[Tekstfragment]

════

Antwoord schriftelijke vragen : Antwoord op vragen van de leden De Hoop en Westerveld over de toegankelijkheid van het OV
Vragen van de leden De Hoop en Westerveld (beiden GroenLinks-PvdA) aan de Staatssecretarissen van Infrastructuur en Waterstaat en van Volksgezondheid, Welzijn en Sport over de toegankelijkheid van het OV (ingezonden 5 februari 2025).
Antwoord van Staatssecretaris Jansen (Infrastructuur en Waterstaat) (ontvangen 3 maart
2025).
Vraag 1
Vindt u ook dat het doel dat «mensen met een beperking zelfstandig hun weg kunnen vinden» nog steeds het uitgangspunt moet zijn van beleid?
Antwoord 1
Ja, voor wat betreft het zelfstandig gebruik van het openbaar vervoer is dit het uitgangspunt
van het beleid.
Vraag 2
Kunt u aangeven of uw beleidsvoornemen om in 2030 toegankelijk openbaar vervoer te
hebben, op schema ligt? Gaat dit lukken?
Antwoord 2
In het Toekomstbeeld OV en de Nationale Strategie voor de implementatie van het VN-verdrag
Handicap is 2040 aangegeven als een streefdatum om te zorgen dat het openbaar vervoer
toegankelijk is of dat een passend alternatief beschikbaar is.1 Het verwezenlijken van volledig toegankelijk openbaar vervoer in 2030 is niet haalbaar,
maar de sector spant zich al geruime tijd in om die doelstelling steeds dichter bij
te brengen. Enkele belangrijke doelstellingen worden al voor 2030 verwezenlijkt. Zo
worden de laatste perrons uiterlijk in 2029 op hoogte gebracht door ProRail waardoor
alle treinstations in Nederland toegankelijk zullen zijn en in 2028 worden toiletten
in alle treinen gerealiseerd. Voor alle stations waar NS halteert is er per eind 2023
reisassistentie beschikbaar. In het Bestuursakkoord toegankelijkheid openbaar vervoer
2022–2032 (verder te noemen Bestuursakkoord) van 7 november 2022 is afgesproken dat
voor eind 2025 ook reisassistentie wordt aangeboden op die treinstations waar alleen
regionale treinen halteren.2
Voor enkele grote resterende opgaves, zoals bijvoorbeeld het toegankelijk maken van
alle bus- en tramhaltes, is uw Kamer op 20 november 2023 schriftelijk geïnformeerd
dat daar meer tijd voor nodig is.3 Het ministerie blijft zich, samen met andere partijen in de ov-sector, inzetten om
te zorgen dat het doel van 2040 wel bereikt wordt.
Vraag 3
Herkent u de kritiek van het VN-comité Handicap uit het rapport over de bevindingen
van de toegankelijkheid in Nederland4? Erkent u dan ook dat er meer moet gebeuren om het Nederlandse openbaar vervoer toegankelijker
te maken? Zo ja, wat gaat u dan bovenop de bestaande plannen, zoals beschreven in
het MIRT, over toegankelijkheid doen?

════

[Ruwe gegevens]
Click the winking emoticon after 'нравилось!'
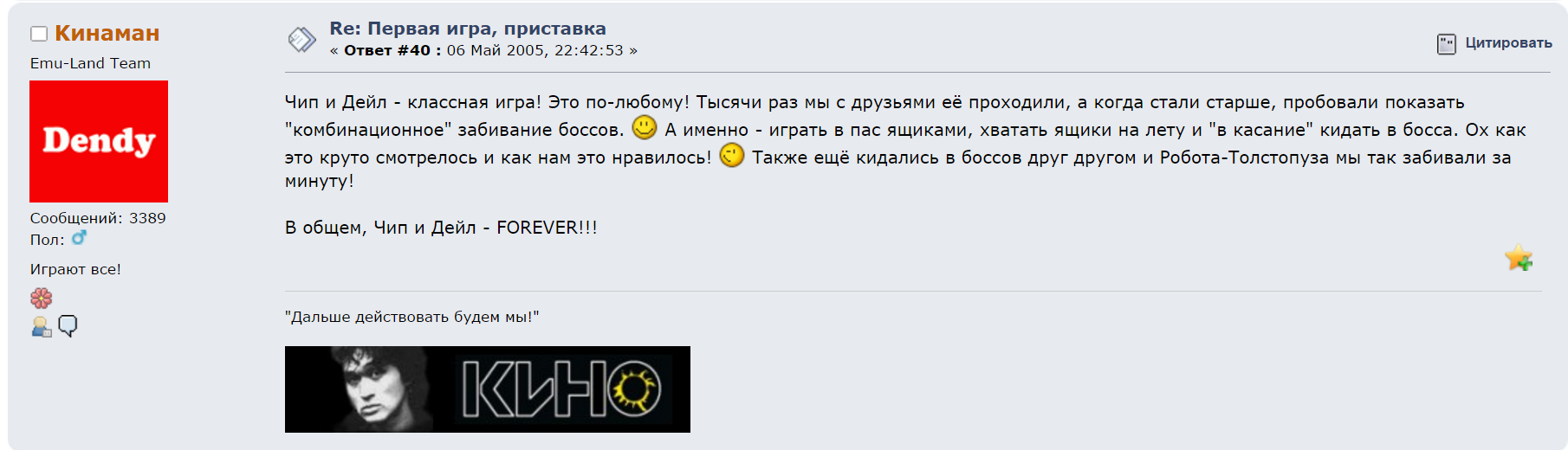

════

[Opdrachten]
[1] Vertaal deze zin uit het tekstfragment over de toegankelijkheid van het ov in het Engels: "Enkele belangrijke doelstellingen worden al voor 2030 verwezenlijkt."
[2] Geef uit het tekstfragment ongewijzigd alles terug vanaf "Antwoord schriftelijke vragen" tot en met "zijn van beleid?".

[Antwoorden]
[1] Some important objectives will already be achieved before 2030.

[2]
Antwoord schriftelijke vragen : Antwoord op vragen van de leden De Hoop en Westerveld over de toegankelijkheid van het OV
Vragen van de leden De Hoop en Westerveld (beiden GroenLinks-PvdA) aan de Staatssecretarissen van Infrastructuur en Waterstaat en van Volksgezondheid, Welzijn en Sport over de toegankelijkheid van het OV (ingezonden 5 februari 2025).
Antwoord van Staatssecretaris Jansen (Infrastructuur en Waterstaat) (ontvangen 3 maart
2025).
Vraag 1
Vindt u ook dat het doel dat «mensen met een beperking zelfstandig hun weg kunnen vinden» nog steeds het uitgangspunt moet zijn van beleid?